**EXERCISE MATERIALS**
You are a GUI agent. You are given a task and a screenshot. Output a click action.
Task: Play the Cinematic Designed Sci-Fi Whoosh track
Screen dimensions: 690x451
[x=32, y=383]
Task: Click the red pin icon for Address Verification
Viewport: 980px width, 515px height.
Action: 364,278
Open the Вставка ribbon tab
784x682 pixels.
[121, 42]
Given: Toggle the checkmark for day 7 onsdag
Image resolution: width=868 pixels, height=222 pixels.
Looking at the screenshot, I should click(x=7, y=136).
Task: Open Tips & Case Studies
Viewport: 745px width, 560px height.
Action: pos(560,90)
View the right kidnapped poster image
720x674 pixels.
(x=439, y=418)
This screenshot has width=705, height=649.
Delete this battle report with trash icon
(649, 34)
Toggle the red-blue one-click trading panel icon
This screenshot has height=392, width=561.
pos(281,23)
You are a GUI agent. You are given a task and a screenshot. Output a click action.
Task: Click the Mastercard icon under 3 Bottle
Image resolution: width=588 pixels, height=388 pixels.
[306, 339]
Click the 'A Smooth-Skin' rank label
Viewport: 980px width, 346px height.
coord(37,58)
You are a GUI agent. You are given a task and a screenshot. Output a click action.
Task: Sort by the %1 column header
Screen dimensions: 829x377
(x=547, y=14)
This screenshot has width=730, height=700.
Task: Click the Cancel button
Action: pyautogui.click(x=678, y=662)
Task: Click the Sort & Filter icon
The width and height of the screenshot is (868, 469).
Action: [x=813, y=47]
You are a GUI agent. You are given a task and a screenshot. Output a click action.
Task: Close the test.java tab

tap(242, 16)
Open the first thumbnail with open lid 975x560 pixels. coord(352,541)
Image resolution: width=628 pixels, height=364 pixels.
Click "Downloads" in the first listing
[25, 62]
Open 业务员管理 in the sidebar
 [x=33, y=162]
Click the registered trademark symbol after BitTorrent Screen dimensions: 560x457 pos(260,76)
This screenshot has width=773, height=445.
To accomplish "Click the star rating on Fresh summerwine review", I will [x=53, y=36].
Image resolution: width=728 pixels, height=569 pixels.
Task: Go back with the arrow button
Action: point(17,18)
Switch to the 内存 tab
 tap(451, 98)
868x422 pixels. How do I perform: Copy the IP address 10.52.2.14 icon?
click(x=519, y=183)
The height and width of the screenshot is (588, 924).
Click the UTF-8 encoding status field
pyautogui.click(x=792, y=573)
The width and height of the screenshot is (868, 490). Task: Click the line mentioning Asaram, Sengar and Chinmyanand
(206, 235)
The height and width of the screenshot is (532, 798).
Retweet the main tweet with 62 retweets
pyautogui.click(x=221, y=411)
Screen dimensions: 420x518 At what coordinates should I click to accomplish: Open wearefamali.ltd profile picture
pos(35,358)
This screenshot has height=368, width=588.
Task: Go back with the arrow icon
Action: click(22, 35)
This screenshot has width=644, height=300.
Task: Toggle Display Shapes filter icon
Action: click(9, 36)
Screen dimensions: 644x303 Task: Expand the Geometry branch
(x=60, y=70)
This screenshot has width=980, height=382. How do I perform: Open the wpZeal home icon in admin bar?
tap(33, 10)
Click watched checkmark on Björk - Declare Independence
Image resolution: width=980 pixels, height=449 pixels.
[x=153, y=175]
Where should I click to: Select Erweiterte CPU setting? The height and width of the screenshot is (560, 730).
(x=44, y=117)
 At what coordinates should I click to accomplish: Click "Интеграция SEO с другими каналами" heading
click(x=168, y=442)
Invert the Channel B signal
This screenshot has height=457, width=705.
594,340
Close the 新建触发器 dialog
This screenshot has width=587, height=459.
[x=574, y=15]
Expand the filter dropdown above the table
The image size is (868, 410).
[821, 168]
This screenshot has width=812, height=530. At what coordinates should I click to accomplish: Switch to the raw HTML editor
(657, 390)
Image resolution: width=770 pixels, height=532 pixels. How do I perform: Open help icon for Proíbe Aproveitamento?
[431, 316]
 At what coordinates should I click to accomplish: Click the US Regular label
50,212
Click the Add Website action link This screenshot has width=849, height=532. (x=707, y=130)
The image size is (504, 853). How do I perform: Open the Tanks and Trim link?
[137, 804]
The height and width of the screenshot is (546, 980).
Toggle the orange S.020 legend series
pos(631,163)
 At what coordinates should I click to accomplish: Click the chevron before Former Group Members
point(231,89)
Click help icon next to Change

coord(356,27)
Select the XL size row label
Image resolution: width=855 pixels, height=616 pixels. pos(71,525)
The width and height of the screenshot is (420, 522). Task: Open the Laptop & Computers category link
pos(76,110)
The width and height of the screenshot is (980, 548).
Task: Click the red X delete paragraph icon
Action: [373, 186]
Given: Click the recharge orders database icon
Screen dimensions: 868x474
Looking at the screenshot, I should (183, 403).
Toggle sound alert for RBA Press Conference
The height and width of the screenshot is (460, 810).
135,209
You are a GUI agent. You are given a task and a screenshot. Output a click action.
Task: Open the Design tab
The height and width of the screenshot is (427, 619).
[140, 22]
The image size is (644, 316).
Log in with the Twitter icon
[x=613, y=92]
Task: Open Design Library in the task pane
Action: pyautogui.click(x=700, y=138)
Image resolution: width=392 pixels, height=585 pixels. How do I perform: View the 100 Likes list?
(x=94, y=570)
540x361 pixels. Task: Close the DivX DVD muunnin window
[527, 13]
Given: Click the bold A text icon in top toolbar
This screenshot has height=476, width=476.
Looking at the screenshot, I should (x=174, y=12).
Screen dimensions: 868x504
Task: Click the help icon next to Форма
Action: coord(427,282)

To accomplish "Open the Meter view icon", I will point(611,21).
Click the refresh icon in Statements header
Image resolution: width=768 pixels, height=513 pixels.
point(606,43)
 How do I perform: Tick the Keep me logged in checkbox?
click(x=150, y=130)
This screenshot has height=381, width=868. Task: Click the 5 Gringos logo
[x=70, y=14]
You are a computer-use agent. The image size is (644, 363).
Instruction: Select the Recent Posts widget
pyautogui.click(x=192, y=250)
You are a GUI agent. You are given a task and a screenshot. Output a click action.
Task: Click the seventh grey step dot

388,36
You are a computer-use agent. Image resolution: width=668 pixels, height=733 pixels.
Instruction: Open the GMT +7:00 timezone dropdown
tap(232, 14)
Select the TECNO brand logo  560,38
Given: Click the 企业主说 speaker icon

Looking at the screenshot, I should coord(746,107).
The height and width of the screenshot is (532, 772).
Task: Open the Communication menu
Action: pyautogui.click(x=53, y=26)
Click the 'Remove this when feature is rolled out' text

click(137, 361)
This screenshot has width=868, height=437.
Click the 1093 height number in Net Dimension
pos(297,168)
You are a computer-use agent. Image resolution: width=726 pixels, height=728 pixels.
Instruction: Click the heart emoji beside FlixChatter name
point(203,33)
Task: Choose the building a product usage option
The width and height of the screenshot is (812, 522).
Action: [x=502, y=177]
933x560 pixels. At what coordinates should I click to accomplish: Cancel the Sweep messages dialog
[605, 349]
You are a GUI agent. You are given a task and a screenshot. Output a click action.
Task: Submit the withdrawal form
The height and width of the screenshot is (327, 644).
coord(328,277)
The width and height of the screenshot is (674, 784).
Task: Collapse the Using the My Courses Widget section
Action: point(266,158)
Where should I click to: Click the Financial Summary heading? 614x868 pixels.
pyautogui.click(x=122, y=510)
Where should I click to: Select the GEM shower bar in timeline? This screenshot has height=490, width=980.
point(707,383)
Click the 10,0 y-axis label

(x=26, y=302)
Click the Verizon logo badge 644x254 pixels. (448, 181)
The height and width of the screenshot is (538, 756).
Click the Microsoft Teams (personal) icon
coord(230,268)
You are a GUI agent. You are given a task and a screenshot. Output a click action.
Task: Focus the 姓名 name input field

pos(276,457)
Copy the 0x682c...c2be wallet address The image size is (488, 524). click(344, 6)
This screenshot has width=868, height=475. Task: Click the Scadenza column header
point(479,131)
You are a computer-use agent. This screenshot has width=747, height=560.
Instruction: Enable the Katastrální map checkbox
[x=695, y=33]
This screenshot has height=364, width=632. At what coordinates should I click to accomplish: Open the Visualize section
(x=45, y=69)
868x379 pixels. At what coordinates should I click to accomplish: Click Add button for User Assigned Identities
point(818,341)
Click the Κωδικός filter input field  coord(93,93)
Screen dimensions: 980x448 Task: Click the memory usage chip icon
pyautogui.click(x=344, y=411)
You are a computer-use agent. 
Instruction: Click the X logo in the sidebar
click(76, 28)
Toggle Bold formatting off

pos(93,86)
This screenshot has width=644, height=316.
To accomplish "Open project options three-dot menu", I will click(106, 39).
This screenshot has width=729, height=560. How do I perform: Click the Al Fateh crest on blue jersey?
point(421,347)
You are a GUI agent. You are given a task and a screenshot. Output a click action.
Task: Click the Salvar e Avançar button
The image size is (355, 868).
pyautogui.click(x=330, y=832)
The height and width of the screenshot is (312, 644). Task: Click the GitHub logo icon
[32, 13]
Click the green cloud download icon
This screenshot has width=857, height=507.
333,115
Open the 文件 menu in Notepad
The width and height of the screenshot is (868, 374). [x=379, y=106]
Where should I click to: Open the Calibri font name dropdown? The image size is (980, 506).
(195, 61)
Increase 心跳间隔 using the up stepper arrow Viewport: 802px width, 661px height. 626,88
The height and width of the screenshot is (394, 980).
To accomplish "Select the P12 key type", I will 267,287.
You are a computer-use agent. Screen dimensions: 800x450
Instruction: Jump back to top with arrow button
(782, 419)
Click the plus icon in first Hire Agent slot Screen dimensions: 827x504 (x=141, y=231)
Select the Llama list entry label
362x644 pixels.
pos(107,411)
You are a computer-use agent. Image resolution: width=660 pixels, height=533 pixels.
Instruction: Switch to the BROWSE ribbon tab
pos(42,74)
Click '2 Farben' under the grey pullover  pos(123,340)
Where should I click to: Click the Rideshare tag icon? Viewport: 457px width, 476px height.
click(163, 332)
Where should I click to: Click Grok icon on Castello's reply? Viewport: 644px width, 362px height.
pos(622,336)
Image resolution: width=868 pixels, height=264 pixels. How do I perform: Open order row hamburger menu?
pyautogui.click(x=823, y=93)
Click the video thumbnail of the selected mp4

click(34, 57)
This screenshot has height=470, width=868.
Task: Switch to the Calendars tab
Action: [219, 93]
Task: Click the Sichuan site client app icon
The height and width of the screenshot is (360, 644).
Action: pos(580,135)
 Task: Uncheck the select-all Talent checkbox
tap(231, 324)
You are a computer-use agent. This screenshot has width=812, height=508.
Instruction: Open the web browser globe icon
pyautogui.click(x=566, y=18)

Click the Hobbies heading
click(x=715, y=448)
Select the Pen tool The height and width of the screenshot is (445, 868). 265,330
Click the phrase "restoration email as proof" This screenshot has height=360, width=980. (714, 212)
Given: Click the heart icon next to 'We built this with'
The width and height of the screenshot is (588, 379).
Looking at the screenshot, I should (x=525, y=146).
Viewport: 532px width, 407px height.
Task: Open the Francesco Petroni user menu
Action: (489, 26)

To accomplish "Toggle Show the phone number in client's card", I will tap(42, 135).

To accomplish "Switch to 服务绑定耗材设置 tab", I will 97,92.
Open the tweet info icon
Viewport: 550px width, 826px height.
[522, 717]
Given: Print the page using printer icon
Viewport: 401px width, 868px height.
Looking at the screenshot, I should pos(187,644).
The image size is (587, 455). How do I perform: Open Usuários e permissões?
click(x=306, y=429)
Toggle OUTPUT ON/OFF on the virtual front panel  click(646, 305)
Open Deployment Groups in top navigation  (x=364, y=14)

**TASK BRIEF**
Word for word, restate the lines above from the line containing "The height and width of the screenshot is (588, 924)." through the line containing "Click the Add", with both included and nothing else.

**EXERCISE SOLUTION**
The height and width of the screenshot is (588, 924).
Click the UTF-8 encoding status field
pyautogui.click(x=792, y=573)
The width and height of the screenshot is (868, 490). Task: Click the line mentioning Asaram, Sengar and Chinmyanand
(206, 235)
The height and width of the screenshot is (532, 798).
Retweet the main tweet with 62 retweets
pyautogui.click(x=221, y=411)
Screen dimensions: 420x518 At what coordinates should I click to accomplish: Open wearefamali.ltd profile picture
pos(35,358)
This screenshot has height=368, width=588.
Task: Go back with the arrow icon
Action: click(22, 35)
This screenshot has width=644, height=300.
Task: Toggle Display Shapes filter icon
Action: click(9, 36)
Screen dimensions: 644x303 Task: Expand the Geometry branch
(x=60, y=70)
This screenshot has width=980, height=382. How do I perform: Open the wpZeal home icon in admin bar?
tap(33, 10)
Click watched checkmark on Björk - Declare Independence
Image resolution: width=980 pixels, height=449 pixels.
[x=153, y=175]
Where should I click to: Select Erweiterte CPU setting? The height and width of the screenshot is (560, 730).
(x=44, y=117)
 At what coordinates should I click to accomplish: Click "Интеграция SEO с другими каналами" heading
click(x=168, y=442)
Invert the Channel B signal
This screenshot has height=457, width=705.
594,340
Close the 新建触发器 dialog
This screenshot has width=587, height=459.
[x=574, y=15]
Expand the filter dropdown above the table
The image size is (868, 410).
[821, 168]
This screenshot has width=812, height=530. At what coordinates should I click to accomplish: Switch to the raw HTML editor
(657, 390)
Image resolution: width=770 pixels, height=532 pixels. How do I perform: Open help icon for Proíbe Aproveitamento?
[431, 316]
 At what coordinates should I click to accomplish: Click the US Regular label
50,212
Click the Add Website action link This screenshot has width=849, height=532. (x=707, y=130)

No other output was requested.